### QUOTED PASSAGE:
On 3 November the Greater Cambridge City Deal Executive Board agreed, in principle, to support the investment of up to £280,000 to implement a Smart Technology Platform subject to a more detailed investment proposal in early 2016.
This will be carried out by Smart Cambridgeshire, part of the Connecting Cambridgeshire digital infrastructure programme. This project was set up initially to roll out super-fast broadband across the county but has expanded to look at how technology can improve residents’ quality of life whilst addressing the challenges arising from the unprecedented growth which the region will see over the next 15 years.
Digital technology now underpins almost every aspect of modern living across work, travel, leisure and health. Emerging ‘smart cities’ technology uses data emerging from this digital infrastructure to enhance the quality and performance of urban services and to engage more effectively and actively with its citizens.
So what has this got do with cycling?
Probably the smartest thing a city can do is to become a cycling city. In fact the Smart Cambridgeshire programme plans to support Cambridge in becoming one of the leading cycling cities.
It will do this by deploying sensor networks and establishing a data hub which will provide the data-sets necessary to support innovation and development of new technology.
There is a huge range of potential information which could inform residents’ cycling journeys, such as updates about current congestion on road networks, accurate and localised weather predictions and the availability of bike parking spaces at specific points.
When combined with a journey planner such as Cycle Streets even more personalised routes can be planned. For example, if you have respiratory problems then better information on air pollution levels would allow the journey planner to route you away from areas with poor air quality.
The convenience and suitability of bike share schemes could be improved. Transport for London already uses the data it collects from its cycle hire scheme to inform the distribution of its bicycles, so that numbers on the ground can respond to changes in demand. Smart technology can also enable better, more efficient bike share schemes, such as bikes with locks that can be unlocked using mobile phones and allowing startups such as Air Donkey, which has been described as the Uber for Bikes.
There is even work within Europe looking at whether cycles can talk to traffic infrastructure and cars. A trial in Helmond in the Netherlands is looking to see whether cars and cycles can warn each other they are about to collide… who knows what could be next!
Dan Clarke, Future Digital Manager, Connecting Cambridgeshire.

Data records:

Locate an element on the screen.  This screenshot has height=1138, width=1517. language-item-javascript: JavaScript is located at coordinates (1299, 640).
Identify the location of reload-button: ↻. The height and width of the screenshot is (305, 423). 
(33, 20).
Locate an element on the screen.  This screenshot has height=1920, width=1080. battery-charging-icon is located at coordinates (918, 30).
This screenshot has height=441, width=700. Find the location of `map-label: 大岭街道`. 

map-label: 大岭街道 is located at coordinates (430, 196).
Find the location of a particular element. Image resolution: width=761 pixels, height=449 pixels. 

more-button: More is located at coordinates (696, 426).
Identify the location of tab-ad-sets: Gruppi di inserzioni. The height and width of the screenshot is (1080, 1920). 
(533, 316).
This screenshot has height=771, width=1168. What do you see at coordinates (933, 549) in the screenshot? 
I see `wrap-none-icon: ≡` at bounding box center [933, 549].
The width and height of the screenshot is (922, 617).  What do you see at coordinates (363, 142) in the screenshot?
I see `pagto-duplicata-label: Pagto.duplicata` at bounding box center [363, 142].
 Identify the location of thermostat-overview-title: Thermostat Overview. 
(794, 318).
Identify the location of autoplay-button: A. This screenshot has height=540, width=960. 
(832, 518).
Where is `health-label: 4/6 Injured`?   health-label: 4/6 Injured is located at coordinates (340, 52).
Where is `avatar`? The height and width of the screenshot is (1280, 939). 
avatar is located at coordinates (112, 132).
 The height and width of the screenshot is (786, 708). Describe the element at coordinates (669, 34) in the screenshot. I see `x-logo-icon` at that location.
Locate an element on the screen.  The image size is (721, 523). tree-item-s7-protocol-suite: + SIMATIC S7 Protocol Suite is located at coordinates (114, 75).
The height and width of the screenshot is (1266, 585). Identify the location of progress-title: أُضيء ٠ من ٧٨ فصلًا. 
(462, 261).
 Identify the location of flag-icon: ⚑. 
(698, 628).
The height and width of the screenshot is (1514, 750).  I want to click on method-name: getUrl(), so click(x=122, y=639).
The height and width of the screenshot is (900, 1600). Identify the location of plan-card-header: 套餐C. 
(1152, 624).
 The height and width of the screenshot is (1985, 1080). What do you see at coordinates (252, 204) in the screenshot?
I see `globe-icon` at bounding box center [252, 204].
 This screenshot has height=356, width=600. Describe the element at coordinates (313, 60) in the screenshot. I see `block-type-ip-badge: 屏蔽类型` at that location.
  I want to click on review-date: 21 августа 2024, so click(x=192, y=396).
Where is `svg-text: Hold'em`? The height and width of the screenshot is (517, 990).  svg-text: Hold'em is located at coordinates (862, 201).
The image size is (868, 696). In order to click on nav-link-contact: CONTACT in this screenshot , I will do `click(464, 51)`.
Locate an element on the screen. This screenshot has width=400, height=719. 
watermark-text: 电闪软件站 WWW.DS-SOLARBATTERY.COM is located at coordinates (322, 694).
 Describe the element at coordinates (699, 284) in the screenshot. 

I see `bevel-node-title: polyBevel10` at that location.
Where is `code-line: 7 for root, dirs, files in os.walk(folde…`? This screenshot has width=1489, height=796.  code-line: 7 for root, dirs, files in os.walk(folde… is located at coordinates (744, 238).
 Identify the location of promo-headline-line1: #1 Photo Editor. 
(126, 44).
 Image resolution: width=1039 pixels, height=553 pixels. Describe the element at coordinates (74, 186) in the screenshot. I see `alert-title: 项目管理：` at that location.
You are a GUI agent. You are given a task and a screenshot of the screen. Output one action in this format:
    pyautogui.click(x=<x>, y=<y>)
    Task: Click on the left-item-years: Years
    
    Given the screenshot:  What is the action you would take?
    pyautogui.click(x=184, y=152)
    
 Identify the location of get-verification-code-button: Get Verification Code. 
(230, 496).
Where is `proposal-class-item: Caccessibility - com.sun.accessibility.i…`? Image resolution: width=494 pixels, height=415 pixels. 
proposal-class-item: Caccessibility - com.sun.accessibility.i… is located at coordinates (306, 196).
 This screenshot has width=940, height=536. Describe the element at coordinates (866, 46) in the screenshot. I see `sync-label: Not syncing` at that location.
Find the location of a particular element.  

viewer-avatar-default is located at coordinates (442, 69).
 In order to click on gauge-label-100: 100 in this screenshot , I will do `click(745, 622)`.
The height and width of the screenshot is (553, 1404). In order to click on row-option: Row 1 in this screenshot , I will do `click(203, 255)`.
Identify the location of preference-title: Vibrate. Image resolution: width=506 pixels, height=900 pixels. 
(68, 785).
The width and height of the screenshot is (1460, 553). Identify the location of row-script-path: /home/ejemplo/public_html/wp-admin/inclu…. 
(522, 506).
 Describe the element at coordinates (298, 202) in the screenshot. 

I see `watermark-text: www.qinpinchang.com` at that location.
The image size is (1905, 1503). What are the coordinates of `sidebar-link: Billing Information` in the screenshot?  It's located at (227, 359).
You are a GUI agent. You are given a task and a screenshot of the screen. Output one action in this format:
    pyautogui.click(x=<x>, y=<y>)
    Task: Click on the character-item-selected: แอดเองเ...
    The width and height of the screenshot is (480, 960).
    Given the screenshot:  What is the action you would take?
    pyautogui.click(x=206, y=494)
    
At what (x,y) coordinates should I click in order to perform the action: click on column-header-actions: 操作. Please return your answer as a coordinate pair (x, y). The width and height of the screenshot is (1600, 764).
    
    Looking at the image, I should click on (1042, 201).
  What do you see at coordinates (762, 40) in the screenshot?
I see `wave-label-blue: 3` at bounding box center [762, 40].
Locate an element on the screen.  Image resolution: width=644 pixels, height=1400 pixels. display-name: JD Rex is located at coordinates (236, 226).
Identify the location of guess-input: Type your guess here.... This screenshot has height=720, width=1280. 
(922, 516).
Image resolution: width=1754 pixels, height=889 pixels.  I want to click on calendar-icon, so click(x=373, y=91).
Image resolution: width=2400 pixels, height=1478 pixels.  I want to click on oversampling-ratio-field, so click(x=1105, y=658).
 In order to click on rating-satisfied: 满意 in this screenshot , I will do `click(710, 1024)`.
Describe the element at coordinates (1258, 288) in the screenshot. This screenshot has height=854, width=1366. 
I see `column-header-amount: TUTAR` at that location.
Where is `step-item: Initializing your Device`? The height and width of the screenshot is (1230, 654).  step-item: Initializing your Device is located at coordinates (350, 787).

### TASK INSTRUCTIONS:
[1] Return the stretch of the smart technology and cycling post from "It will do this" through "at specific points.", copied word for word.
[2] Put this sentence from the smart technology and cycling post into Spanish: "Probably the smartest thing a city can do is to become a cycling city."

### ANSWERS TO THIS EXERCISE:
[1]
It will do this by deploying sensor networks and establishing a data hub which will provide the data-sets necessary to support innovation and development of new technology.
There is a huge range of potential information which could inform residents’ cycling journeys, such as updates about current congestion on road networks, accurate and localised weather predictions and the availability of bike parking spaces at specific points.

[2] Probablemente lo más inteligente que puede hacer una ciudad es convertirse en una ciudad ciclista.